I'm a massive dragonfly and damselfly enthusiast. The animals I'm most obsessed with are gibbons and gorillas. The former because although they sometimes fight they often solve conflicts the same way they bond with their partners and family members, by singing. The latter because they are calm, playful, food-loving pacifists. But dragonflies are wondrous, spectacularly beautiful otherwordly beings with six legs and two pairs of wings and colours that make me happy. In this book we learn many fascinating things that I'm so grateful to have read. Here is a list to give you an idea:

* Their larvae are called nymphs or naiads, just as it is with mayflies, who are their closest relatives.

* They mostly eat mosquitoes and other biting flies, but larvae may eat fish and tadpoles, and large adults can catch and eat small hummingbirds.

* While we've been here a short while - homo sapiens is just around 200 000 years old - they've been around for 250 million years, though their distant ancestors would have been as different to their sophisticated eyes as the last common ancestor among hominids would be to us.

* Dragonfly researchers are called ondonatologists, and many odontologists have turned up, very confused, at dragonfly meetings!

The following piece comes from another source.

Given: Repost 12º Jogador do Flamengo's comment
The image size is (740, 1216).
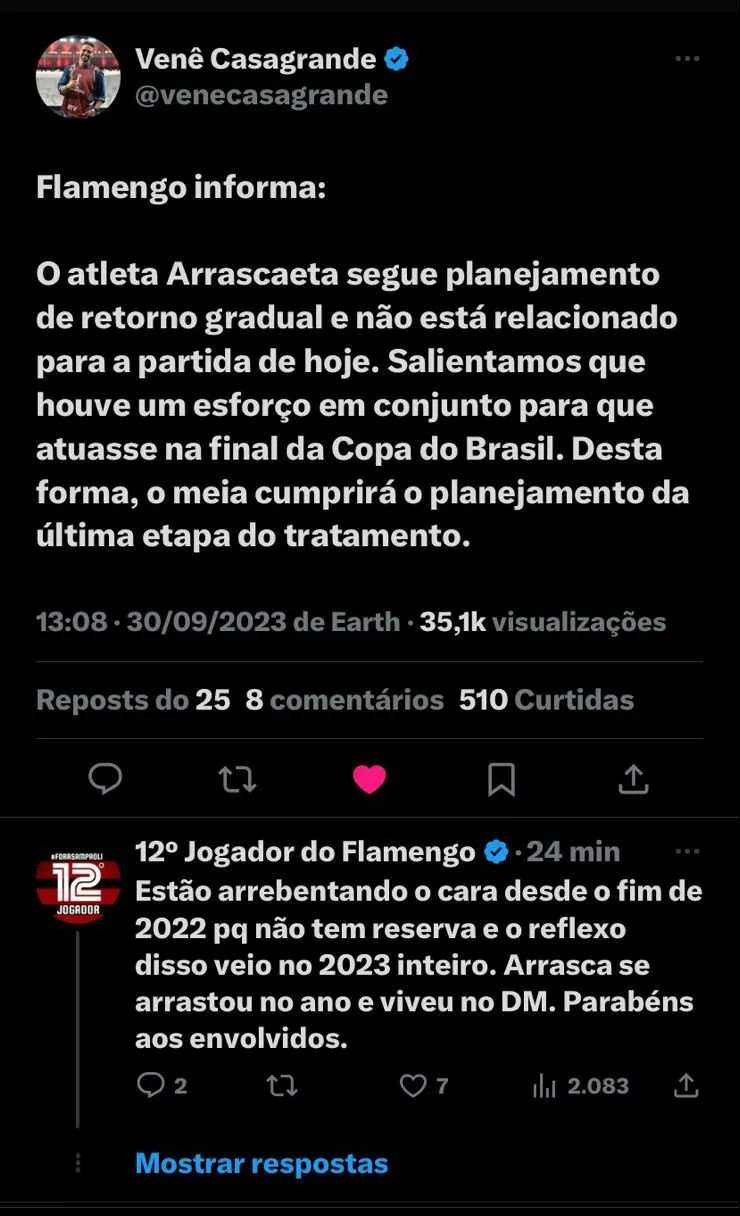Looking at the screenshot, I should tap(282, 1085).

* The order of odonates come in two distinct types - dragonflies and damselflies. Dragonflies have larger eyes, positioned much closer together, and their hindwings are broader than their forewings. Damselflies have smaller eyes that are much more separated and their forewings and hindwings are about the same size and shape.

* When they fly, they enfold their legs, then they extend them to ensnare their prey at flight with formidable spines. They use their super sharp mandibles to bite off wings, which they drop to the ground, and then chew up the nutritious parts of their prey. 

* Amazingly, their head can rotate at least 170 degrees and tilt upwards 90 degrees.

* Along with their enormous eyes, they have three light-sensitive small pearly receptors at the front of the top of their head which in their constellation form a little triangle.

* Their antennae detect movement to make flight smoother, and also allows them a sense of smell as their sensory pits are olfactory.

* As their exoskeleton doesn't have a sense of touch, they have sensilla over their bodies, microscopic tactile hair that can specialize in detecting touch, smell, or temperature.

* The largest surviving dragonfly is 11 cm and has a wingspan of 16 cm and can be found in Australian rainforests. The largest damselfly, still existing in the Amazon rainforest, can reach a length of 21 cm and a wingspan of 18 cm. The biggest odonates weigh as much as the smallest hummingbirds.

* 325 million years ago, there were dragonflies with wingspans of up to 70 cm, their bodies over 30 cm long.

* Odenates are poetically called "rainbows on the wing". Scientists have done clever experiments that shows us that both males and females are attracted to display of spectacular colours, so they attract with their colour the same way many birds do, but they also use colour as a signal to differentiate one another and for predators to stay away.

Read this wonderful book and be amazed. If you find these creatures fascinating, you won't regret it!